Trecho do documento:
+ + +
Hoje, já podemos encontrar vários livros que contam a vida terrena dessas entidades. Vidas marcadas por violência, grandes erros e amores trágicos, pelo menos essa é a vida do chefe ou da chefe da falange. É o caso de Tranca Rua, o mais popular dos catiços brasileiros.
Muito querido pelo adeptos da umbanda, seu Tranca Rua ou Ruas é pau pra toda obra. De arrumar emprego, a livrar de uma perseguição ou ajudar a comprar o carro dos sonhos, como pode ser comprovado pelos inúmeros adesivos colados nos automóveis dos subúrbios cariocas com os dizeres “Tranca Rua quem me deu”.
E onde fica Santo Antônio nesse rolo?
Não sabemos ao certo, porque há vinculação de santo Antônio com Exu. Acredito que seja pela capacidade de estar em dois lugares ao mesmo tempo, pela sua dedicação em levar o pão – a sobrevivência – aos pobres e por se meter a resolver casos amorosos.
+ + +
Dados fornecidos:
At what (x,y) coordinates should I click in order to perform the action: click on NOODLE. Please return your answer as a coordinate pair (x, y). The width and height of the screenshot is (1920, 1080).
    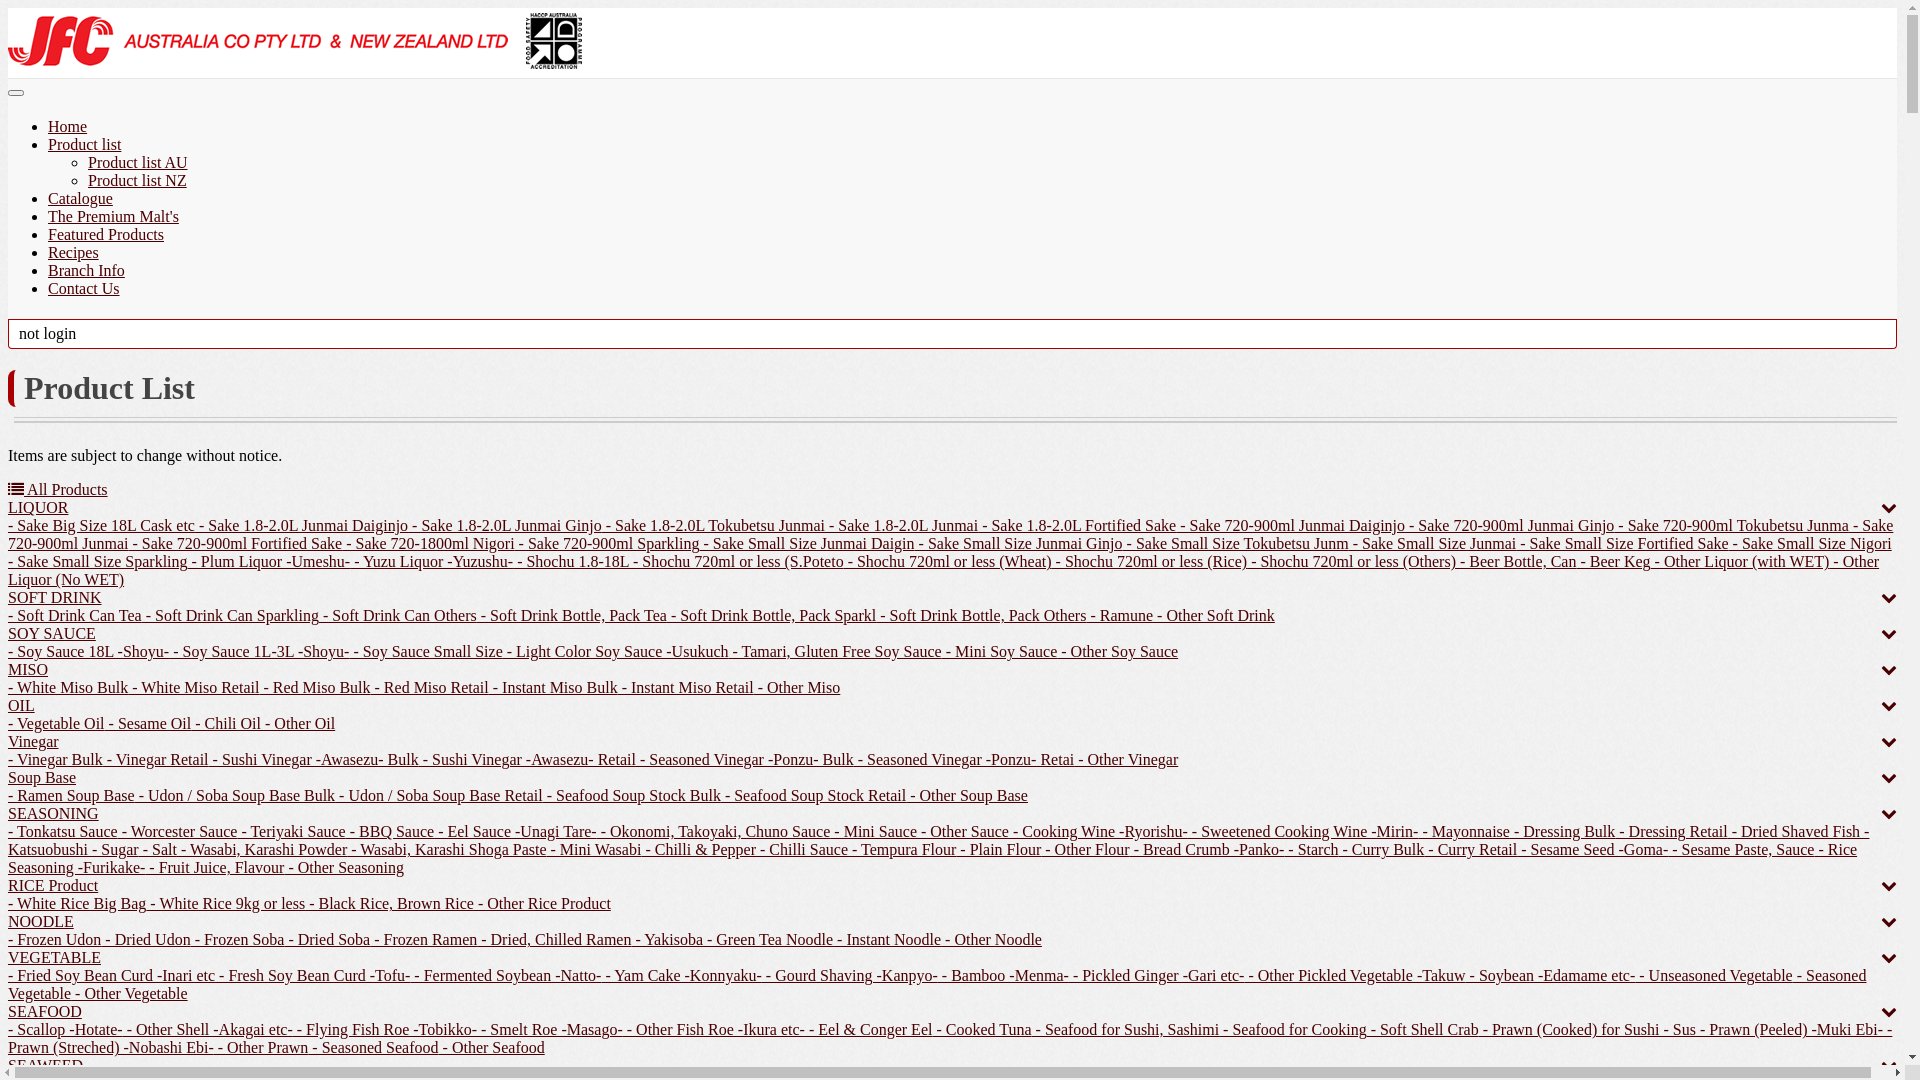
+ + +
Tarefa proposta 1:
Segundo o trecho sobre Tranca Rua, que dizeres aparecem nos adesivos colados nos automóveis dos subúrbios cariocas?
Tarefa proposta 2:
Explique, com base no trecho sobre Tranca Rua, que razões são apontadas para a vinculação de Santo Antônio com Exu.

Resposta do exercício 1:
“Tranca Rua quem me deu”.

Resposta do exercício 2:
O trecho reconhece que não se sabe ao certo, mas sugere três razões. A primeira é a capacidade de Santo Antônio de estar em dois lugares ao mesmo tempo. As outras são sua dedicação em levar o pão, a sobrevivência, aos pobres e o fato de se meter a resolver casos amorosos.